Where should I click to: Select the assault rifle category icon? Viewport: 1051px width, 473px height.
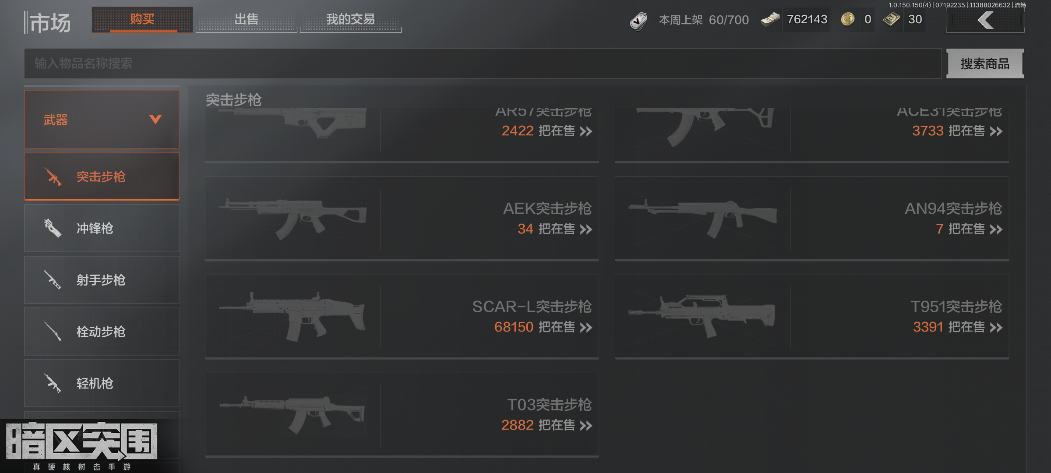53,176
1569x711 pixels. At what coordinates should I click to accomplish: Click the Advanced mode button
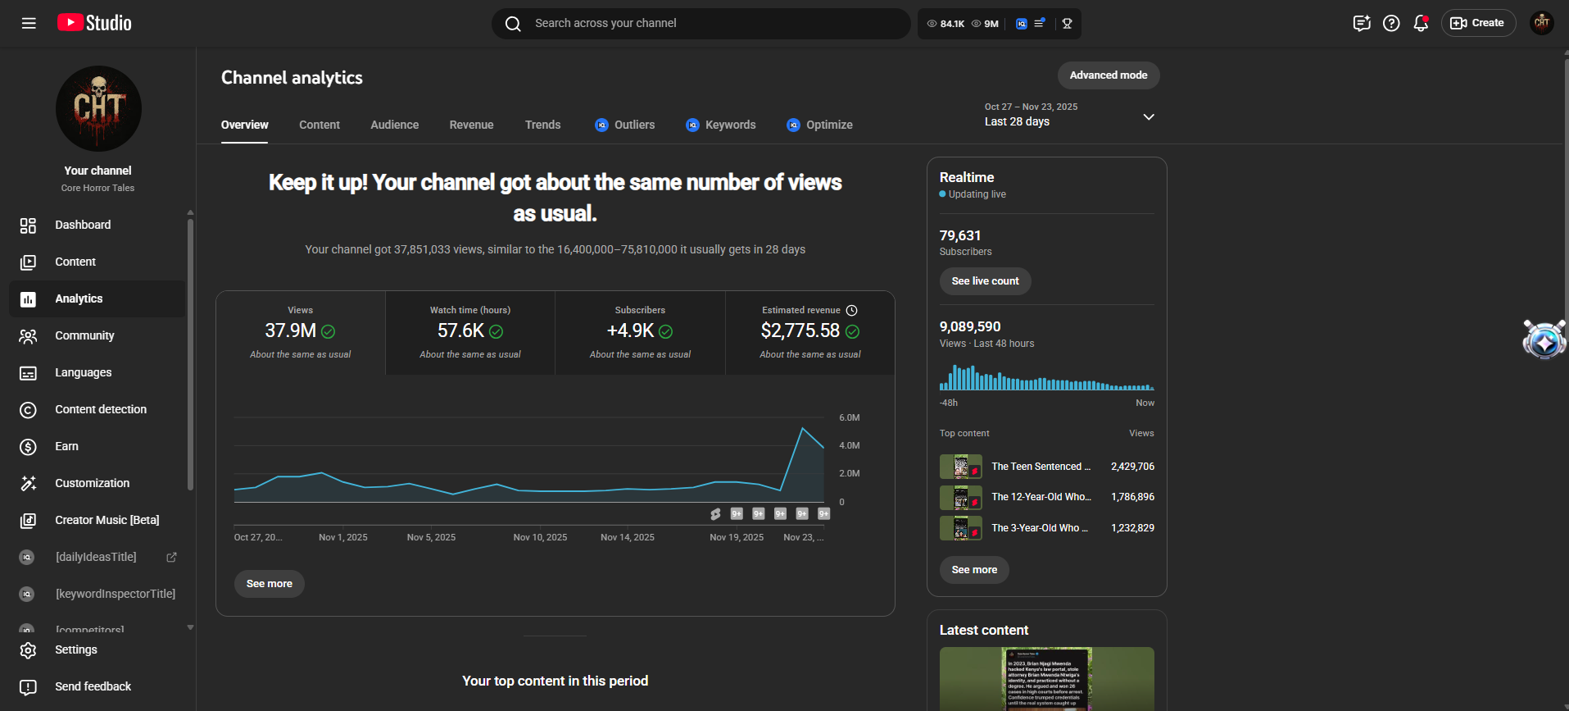click(1109, 75)
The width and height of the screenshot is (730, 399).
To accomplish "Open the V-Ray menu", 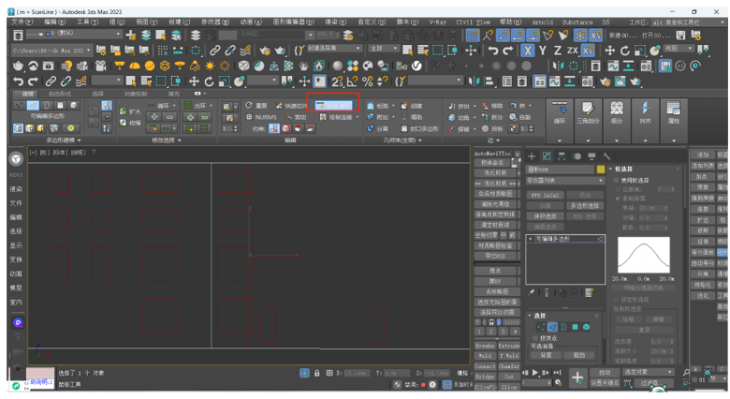I will [x=437, y=22].
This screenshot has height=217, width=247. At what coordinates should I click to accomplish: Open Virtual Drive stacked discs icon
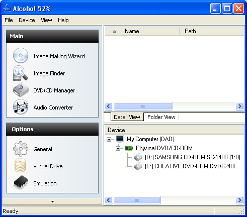tap(21, 165)
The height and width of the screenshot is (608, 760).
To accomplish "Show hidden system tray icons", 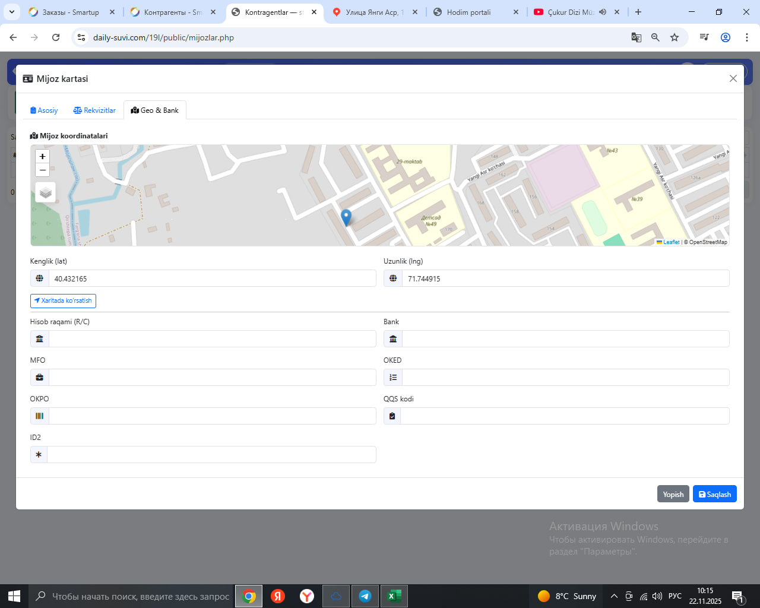I will coord(614,596).
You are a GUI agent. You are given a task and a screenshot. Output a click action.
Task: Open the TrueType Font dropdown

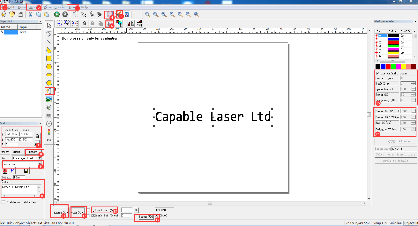[39, 158]
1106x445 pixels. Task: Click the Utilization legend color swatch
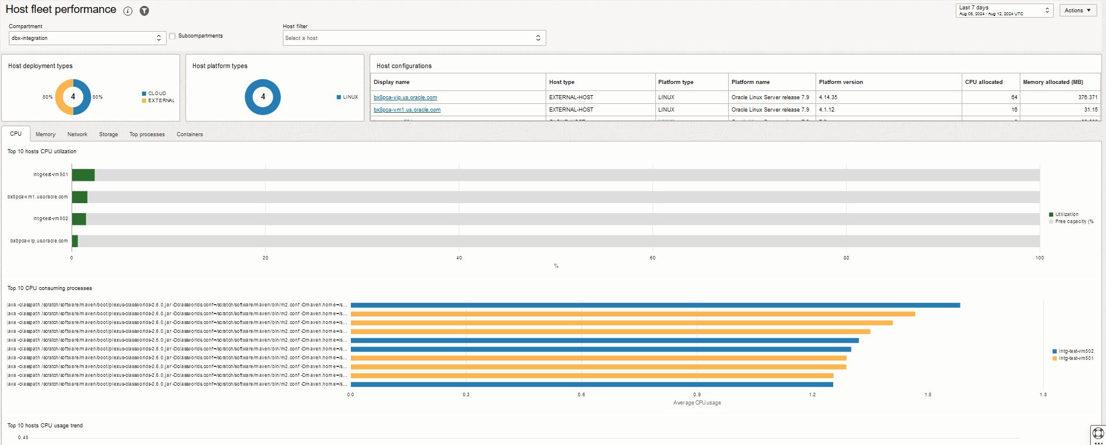click(x=1051, y=215)
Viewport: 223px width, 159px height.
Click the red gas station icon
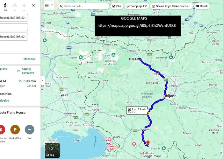(x=2, y=129)
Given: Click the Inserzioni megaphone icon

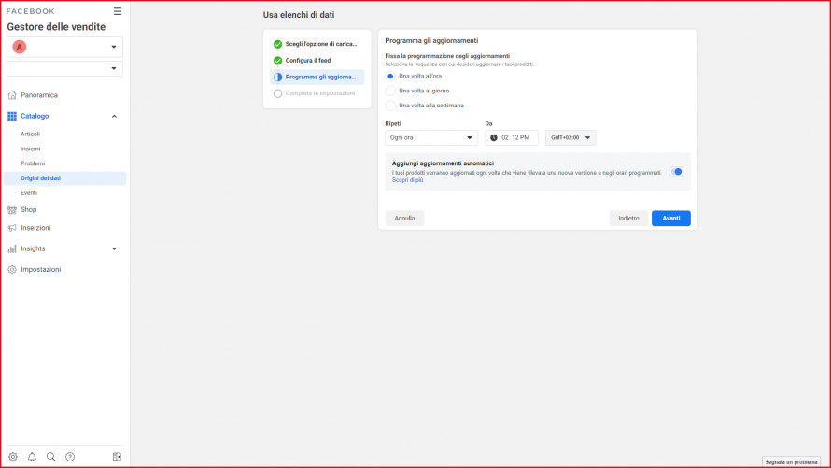Looking at the screenshot, I should pos(12,228).
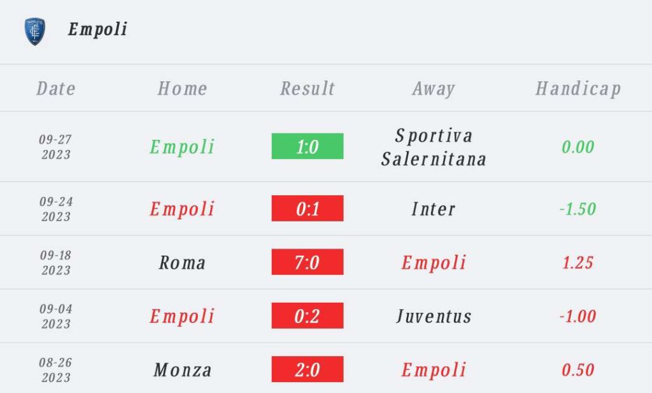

#####

Your output should be only the lines from the line with "Click the red gas station icon" through the end of the data, exactly as they stand, and no pictures.

Click the red gas station icon
(x=2, y=129)
Given: Click the Inserzioni megaphone icon

Looking at the screenshot, I should pos(12,228).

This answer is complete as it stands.